Los sencillos números bailables reciben de sus manos nueva instrumentación, “poetas y soneros añaden letras más elaboradas y mayor riqueza interpretativa y nace lo que conocemos cómo ‘salsa dura’, de la bien gordota” (apelativo que el salsero nunca usa en vano).
El artista, que describe como “salsa monga” el tipo de salsa que se produce ahora, tiene poco que decir sobre el futuro de un género que él ayudo a establecer y popularizar (considerando a Víctor Manuelle como el único interprete prometedor) y observa consternado el fenómeno del reguetón, un ritmo que “carece de valor musical. Sus interpretes juran una influencia directa de la salsa. Yo no veo esa influencia por ningún lado”.
Víctima de los mismos males que aquejan la industria musical, su documental sobre la historia de la salsa y el DVD del concierto celebrando sus 35 años en la música (grabado en vivo en el Anfiteatro Tito Puente) “se ha vendido por miles en Suramérica y yo no he visto un centavo de eso. Ese evento es un clásico porque muchos de los músicos que se reunieron esa vez ya no están con nosotros”.

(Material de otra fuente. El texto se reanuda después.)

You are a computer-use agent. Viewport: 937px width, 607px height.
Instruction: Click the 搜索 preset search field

Activo sobre las tarimas salseras alrededor del mundo con su orquesta Latin Legends, Israel muestra la suave disposición de quien anda por la vida no dando lo que le sobra, sino repartiendo generoso de lo que más tiene: ese amor por la salsa y el ritmo, ese entusiasmo bullanguero y conspiratorio, esa energía electrificante, esa improvisación musical contagiosa, atrayente. El judío que conozco, El Maravilloso, siempre ha tenido salsa de la dura para todos, condimento para el espíritu.

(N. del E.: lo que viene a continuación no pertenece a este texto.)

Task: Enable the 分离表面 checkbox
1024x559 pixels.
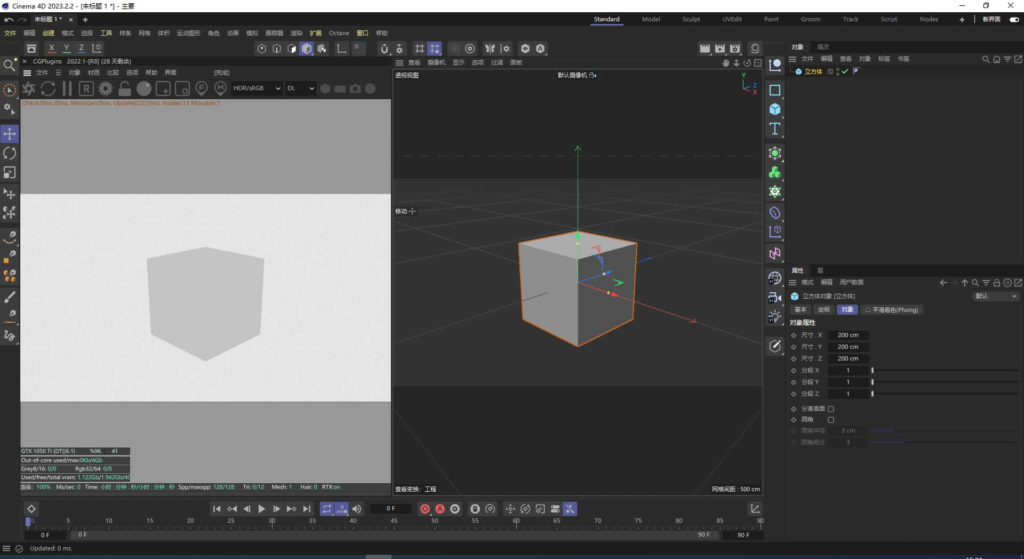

Aprehensivo, sí, pero conociendo la naturaleza esquiva de los nombres entre los judíos, ausculto con timidez su nombre ‘yiddish’ antes de empezar nuestra charla.
“Mi padre sufrió un accidente de auto y el médico que le operó y salvó su vida se apedillaba Harlowe, con ‘e’ al final. En homenaje, mi padre adoptó el nombre artístico de Buddy Harlowe”, comenta sobre su progenitor, músico durante los cuarenta en el famoso Tavern on The Green niuyorquino y quien por un tiempo trabajó para el padre de la periodista Barbara Walters. “Yo empecé con el nombre artístico Larry Harlowe, pero a los hispanos se le hacía difícil de pronunciar y le quitamos la ‘e’”.
Es entonces que descubro que quien abrió la puerta y habita este espacio no es Larry Harlow, es Israel Ira Kahn, un próspero judío nacido en Brooklyn en el seno de una familia musical de descendencia rusa y austriaca.
Entonces, pregunto incrédulo: ¿qué le sucedió a este buen chico (cuyos padres presionaban para que fuera médico, abogado, comerciante, todo menos músico) para que se juntara con los latinos de Harlem en tan arriesgadas aventuras musicales?
Y me dice en inglés, el mismo inglés apretado y dificultoso del niuyorquino nativo, “I got salsified”, y seguidamente explota en una carcajada sonora, verdadera, de esas risas estrepitosas y desordenadas que espantan los pichones del tendido eléctrico, escandalizan a las señoras mayores y hacen llorar a los nenes chiquitos.
“I love that word!”, concluye entretenido.
Entonces desaparece Israel Ira Kahn y regresa Larry Harlow, El Maravilloso, despechugado y greñudo, batiendo con desaforo las blancas y las negras, el brazo en alto midiendo con precisión el tempo desenfrenado de un éxito salsero en pleno “swing”.
Y por ese breve instante me invade un alborozo adolescente, el elegante apartamento pierde sustancia, la ciudad y su agite se desvanecen, como por encanto regreso al Cruce, a mi barrio, con un candungo de latón para batir al ritmo con los panas. Y soy feliz.